Astronomy...Mars

**magentarita** · October 17th 2008, 12:15 PM

For the question below, use the fact that the orbit of a planet about the Sun is an ellipse, with the Sun at one focus. The aphelion of a planet is its greatest distance from the Sun and the perihelion is the shortest distance. The mean distance of a planet from the Sun is the length of the semimajor axis of the elliptical orbit.

QUESTION:

The mean distance of Mars from the Sun is 142 million miles. If the perihelion of Mars is 128.5 million miles, what is the aphelion? Write an equation for the orbit of Mars about the Sun.

**Soroban** · October 17th 2008, 07:18 PM

Hello, magentarita!

The orbit of a planet about the Sun is an ellipse, with the Sun at one focus.
The aphelion of a planet is its greatest distance from the Sun
. . and the perihelion is the shortest distance.
The mean distance of a planet from the Sun
. . is the length of the semimajor axis of the orbit.
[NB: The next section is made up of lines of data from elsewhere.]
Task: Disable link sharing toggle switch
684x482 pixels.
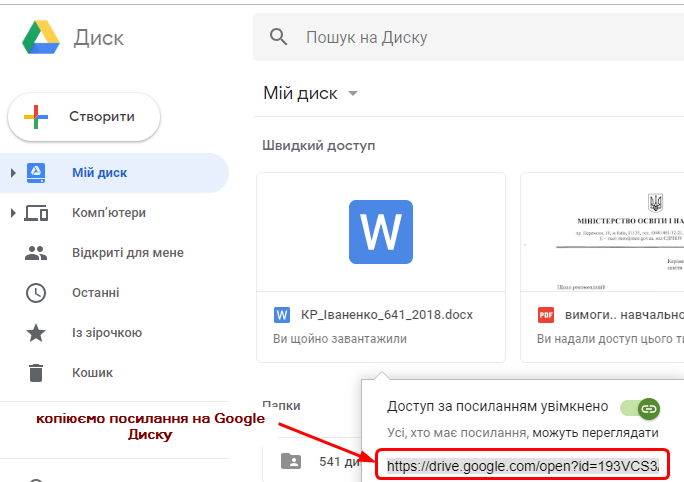Action: click(640, 408)
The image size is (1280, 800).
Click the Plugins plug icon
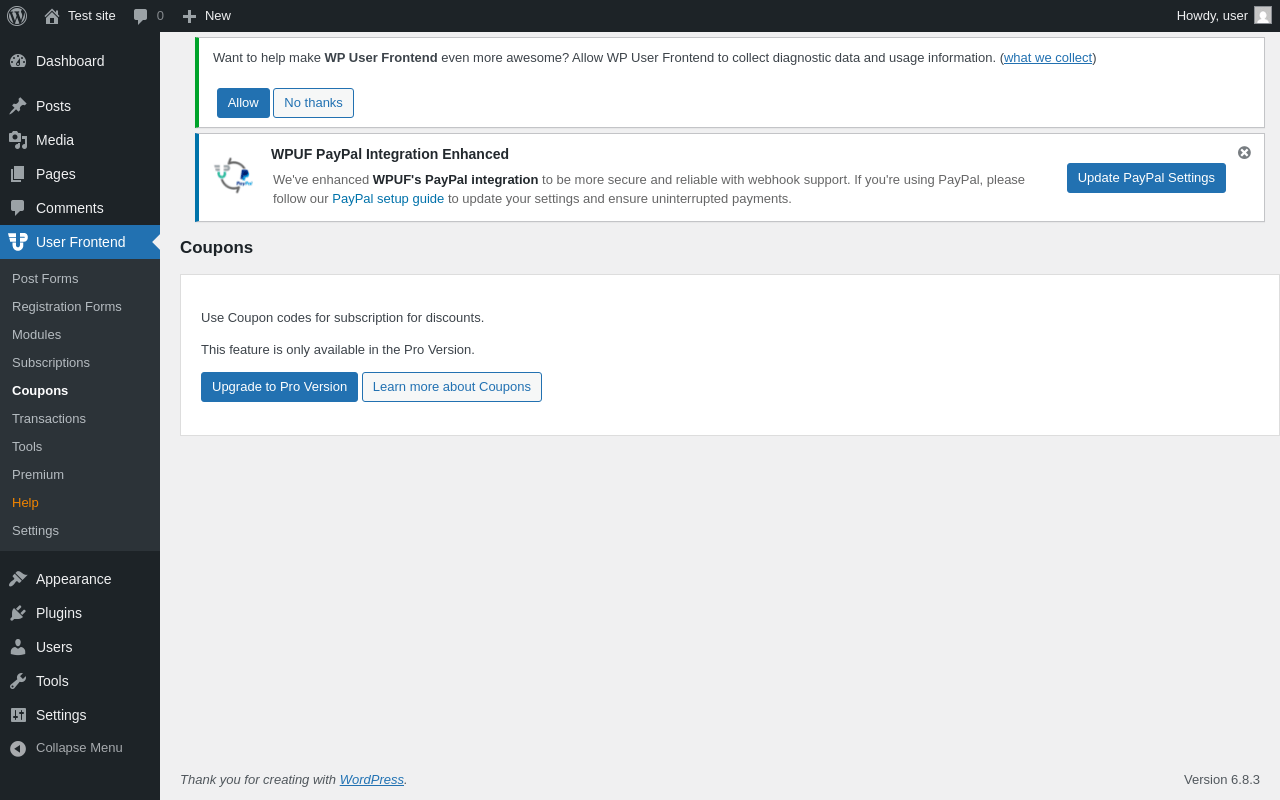pyautogui.click(x=18, y=613)
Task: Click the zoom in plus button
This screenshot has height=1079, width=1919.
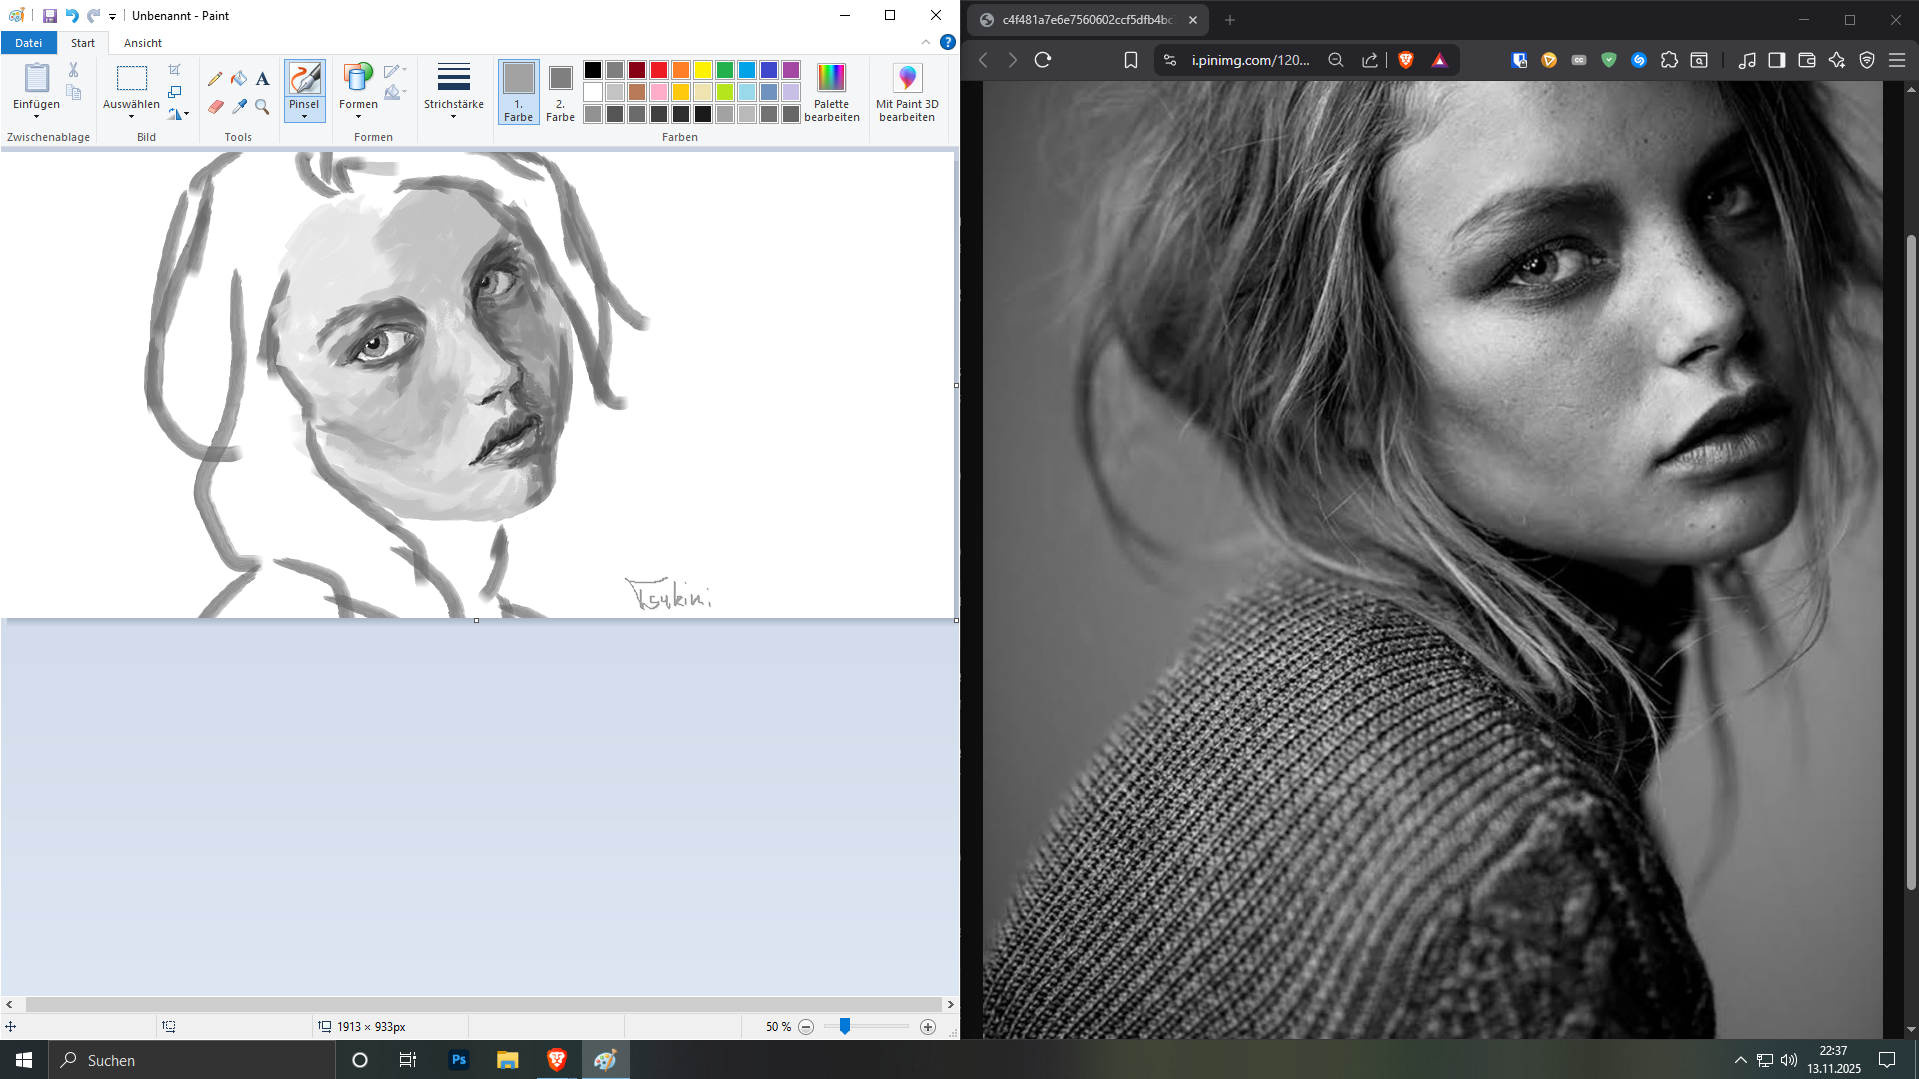Action: (x=928, y=1027)
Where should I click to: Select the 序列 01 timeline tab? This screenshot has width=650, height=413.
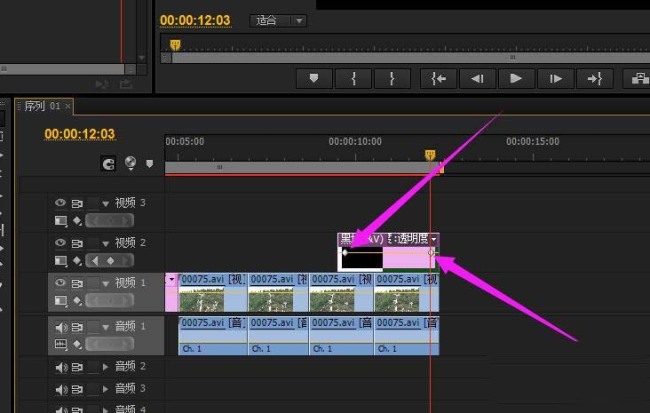point(42,106)
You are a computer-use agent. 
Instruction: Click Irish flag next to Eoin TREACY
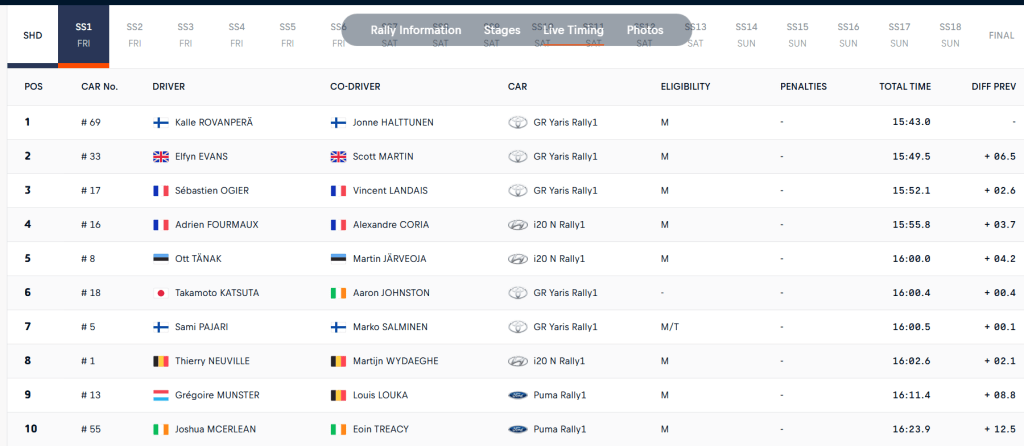coord(338,429)
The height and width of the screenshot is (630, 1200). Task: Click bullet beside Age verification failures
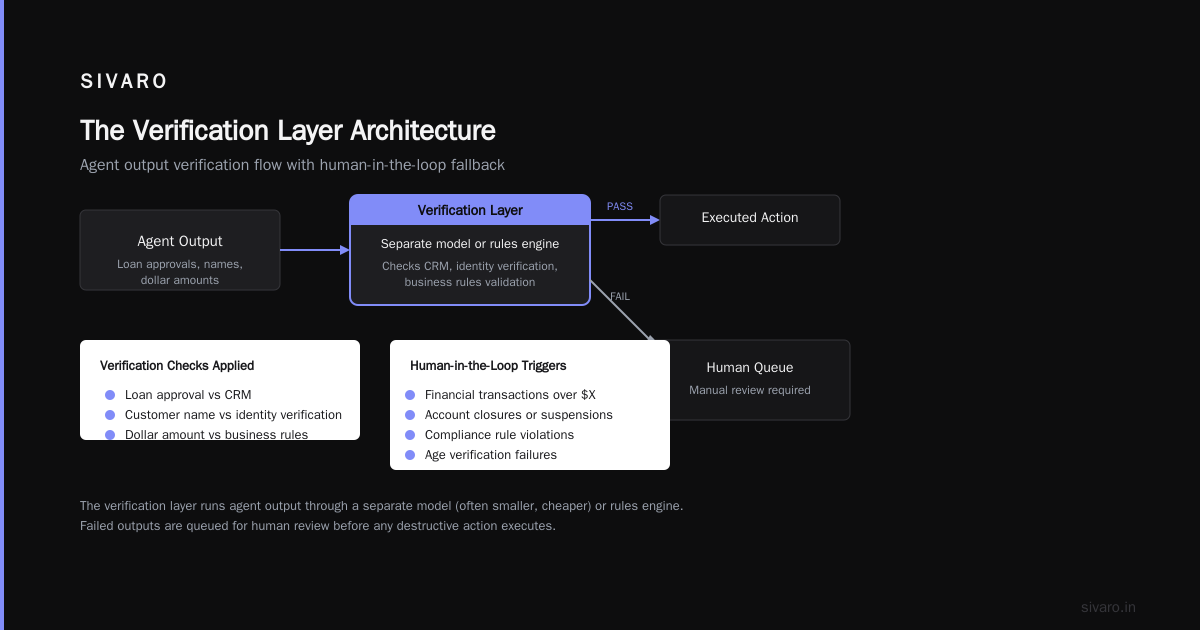coord(410,455)
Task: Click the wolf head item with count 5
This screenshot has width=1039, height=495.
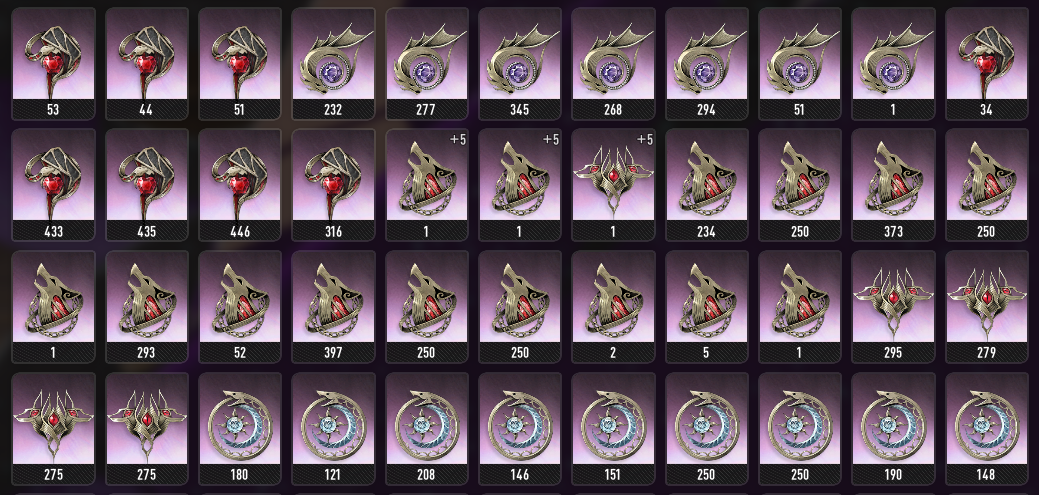Action: (x=706, y=307)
The mean distance of Mars from the Sun is 142 million miles.
If the perihelion of Mars is 128.5 million miles, what is the aphelion?

Code:

                 *  *  *
          *         |         *
        *           |           *
       *            |            *
                    |
      *             | 13.5        *
    B * - - - - - - * - - o - - - * A
      *     142     |O    S 128.5 *
                    |
       *            |            *
        *           |           *
          *         |         *
                 *  *  *

The sun is at $S.$
The center of the ellipse is $O.$
All measurements are in millions of miles.

The mean distance is 142
. . $OA = OB = 142$

The perihelion is 128.5
. . $SA = 128.5 \quad\Rightarrow\quad OS = 13.5$

The aphelion is: . $BS \:=\:BO + OS \:=\:142 + 13.5 \;=\;155.5$

Write an equation for the orbit of Mars about the Sun.

I assume that the center of the ellipse is at the origin.

The equation of an ellipse is: . $\frac{x^2}{a^2} + \frac{y^2}{b^2} \:=\:1$

We have: . $a = 142,\;c = 13.5$
. . where: . $a^2 \:=\:b^2+c^2$

Hence: . $142^2 \:=\:b^2 + 13.5^2\quad\Rightarrow\quad b^2 \:=\:19,\!981.75$

Therefore, the equation is: . $\frac{x^2}{20,\!164} + \frac{y^2}{19,\!981.75} \;=\;1$

**magentarita** · October 18th 2008, 04:18 AM

Originally Posted by Soroban

Hello, magentarita!

Code:

                 *  *  *
          *         |         *
        *           |           *
       *            |            *
                    |
      *             | 13.5        *
    B * - - - - - - * - - o - - - * A
      *     142     |O    S 128.5 *
                    |
       *            |            *
        *           |           *
          *         |         *
                 *  *  *

The sun is at $S.$
The center of the ellipse is $O.$
All measurements are in millions of miles.

The mean distance is 142
. . $OA = OB = 142$

The perihelion is 128.5
. . $SA = 128.5 \quad\Rightarrow\quad OS = 13.5$

The aphelion is: . $BS \:=\:BO + OS \:=\:142 + 13.5 \;=\;155.5$

I assume that the center of the ellipse is at the origin.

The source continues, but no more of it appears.